C’è poi un lungo elenco di misure ritagliate sulle richieste di categorie e gruppi sociali a più o meno elevato valore elettorale. Verranno regolarizzati 18 mila insegnanti precari. Anche la Rai potrà assumere altro personale (ma non erano già troppi i dipendenti della tv di stato?). La polizia e i vigili del fuoco avranno 50 milioni subito e 250 milioni nei prossimi anni. Gli statali possono aumentare i loro stipendi e rinnovare i contratti. Gli ambulanti vedranno slittare al 2020 l’applicazione della direttiva Bolkenstein. Le risorse del fondo per i risparmiatori danneggiati dai dissesti bancari salgono da 50 a 100 milioni nel biennio 2019-2020. La web tax, ridimensionata nella sua portata, è una bandierina da sventolare a sinistra contro “il far west della rete”.
Secondo prime stime, l’assalto finale alla diligenza ha fatto sforare il budget previsto di 90 milioni di euro, in ogni caso il ministro Padoan sostiene di aver rispettato i parametri. Il giudizio di fondo, però, non può essere ragionieristico. Nel momento in cui l’economia ha preso lena, grazie soprattutto all’industria che cresce negli ultimi mesi con percentuali a due cifre, il governo e il parlamento hanno mancato l’occasione di imprimere una svolta alla politica fiscale. Anziché avviare la prossima legislatura verso il sentiero scosceso che porta a ridurre il debito in modo strutturale, sono state rinviate le scelte di fondo.

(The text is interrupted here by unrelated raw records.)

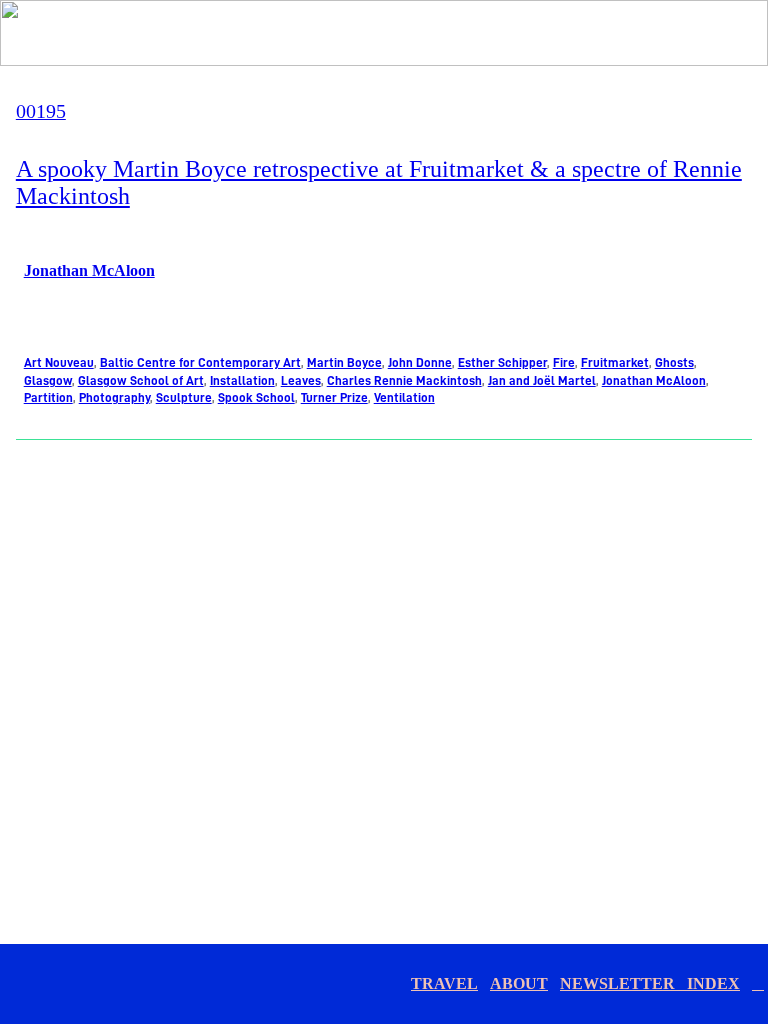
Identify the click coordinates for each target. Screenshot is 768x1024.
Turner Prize (334, 397)
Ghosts (674, 362)
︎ (758, 983)
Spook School (256, 397)
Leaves (301, 380)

Nessuno è tanto ingenuo da non sapere che una seria riforma fiscale si fa all’inizio non alla fine del mandato politico, ma continuare con i bonus e gli sconti non manda certo un segnale incoraggiante. La prova del nove è il congelamento degli aumenti dell’Iva: su 15,7 miliardi, ben 11 sono coperti con un aumento del deficit. Insomma, il nuovo parlamento esordirà con un handicap non facile colmare: non è esattamente un augurio di buon lavoro.